The National Mountaineering Exhibition at Rheged, Cumbria, will close for good tomorrow, Christmas Eve.
The museum’s owners failed to find funding for a cash injection for the exhibition, which has seen visitor numbers dwindle. Items in the displays will now be returned to their owners.
Most of the material came from the Mountain Heritage Trust (MHT), which says it is proud of its involvement with the exhibition and intends to continue developing its database of British mountaineering archives.
Rheged organisers said: “The National Mountaineering Exhibition, which was opened at Rheged in 2001 and has been enjoyed by tens of thousands of people, has come to the end of its natural life and funding has not been forthcoming to refresh it.” Former Prime Minister Tony Blair opened the exhibition.
Rheged’s owners Westmorland Services Ltd say the centre, near Penrith, hopes to set up a new museum section detailing Cumbria and its inhabitants. The company said: “In 2008 it is proposed to create a new free exhibition which will celebrate Cumbria and its culture, landscape and the outdoors alongside a 21st-century visitor-information facility.
“This new exhibition, although unlikely to be up and running before late 2008, will incorporate the Rheged's existing tourist information centre and the Discovering Cumbria exhibition and is set to be the finest of its kind in Cumbria-the Lake District.”

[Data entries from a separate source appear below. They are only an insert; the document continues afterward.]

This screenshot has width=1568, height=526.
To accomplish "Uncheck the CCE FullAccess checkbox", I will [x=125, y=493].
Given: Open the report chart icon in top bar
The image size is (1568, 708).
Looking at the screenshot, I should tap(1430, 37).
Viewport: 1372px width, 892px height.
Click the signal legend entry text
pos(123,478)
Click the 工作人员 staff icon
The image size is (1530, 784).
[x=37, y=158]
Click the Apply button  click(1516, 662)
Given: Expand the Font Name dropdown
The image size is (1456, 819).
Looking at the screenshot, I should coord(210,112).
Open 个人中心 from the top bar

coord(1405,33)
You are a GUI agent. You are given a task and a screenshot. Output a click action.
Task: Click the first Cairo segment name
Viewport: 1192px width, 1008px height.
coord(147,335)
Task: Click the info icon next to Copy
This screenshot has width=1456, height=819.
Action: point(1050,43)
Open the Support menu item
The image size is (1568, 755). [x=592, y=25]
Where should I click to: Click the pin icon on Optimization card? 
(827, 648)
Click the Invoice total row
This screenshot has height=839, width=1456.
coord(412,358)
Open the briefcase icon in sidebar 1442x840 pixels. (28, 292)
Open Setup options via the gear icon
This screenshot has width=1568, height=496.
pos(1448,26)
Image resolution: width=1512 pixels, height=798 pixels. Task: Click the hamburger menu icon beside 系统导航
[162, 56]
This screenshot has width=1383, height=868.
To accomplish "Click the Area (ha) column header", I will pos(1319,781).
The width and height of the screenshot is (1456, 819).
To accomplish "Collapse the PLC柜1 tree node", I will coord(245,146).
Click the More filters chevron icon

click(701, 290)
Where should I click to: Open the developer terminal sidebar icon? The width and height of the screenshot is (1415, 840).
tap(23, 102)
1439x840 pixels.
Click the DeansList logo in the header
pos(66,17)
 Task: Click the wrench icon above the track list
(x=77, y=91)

The British Mountaineering Council, which is represented on the MHT, said “At the start, visitor numbers were high. However, there has been a steady downward trend in visitor numbers in recent years. It is thought that one reason for this is that people have to pay to go into the exhibition.”
Sir Chris Bonington is also a member of the MHT trust, which is chaired by Professor Terry Gifford.
Rheged is named after a British kingdom which was believed to stretch from present-day Dumfries and Galloway as far south possibly as Rochdale, Greater Manchester.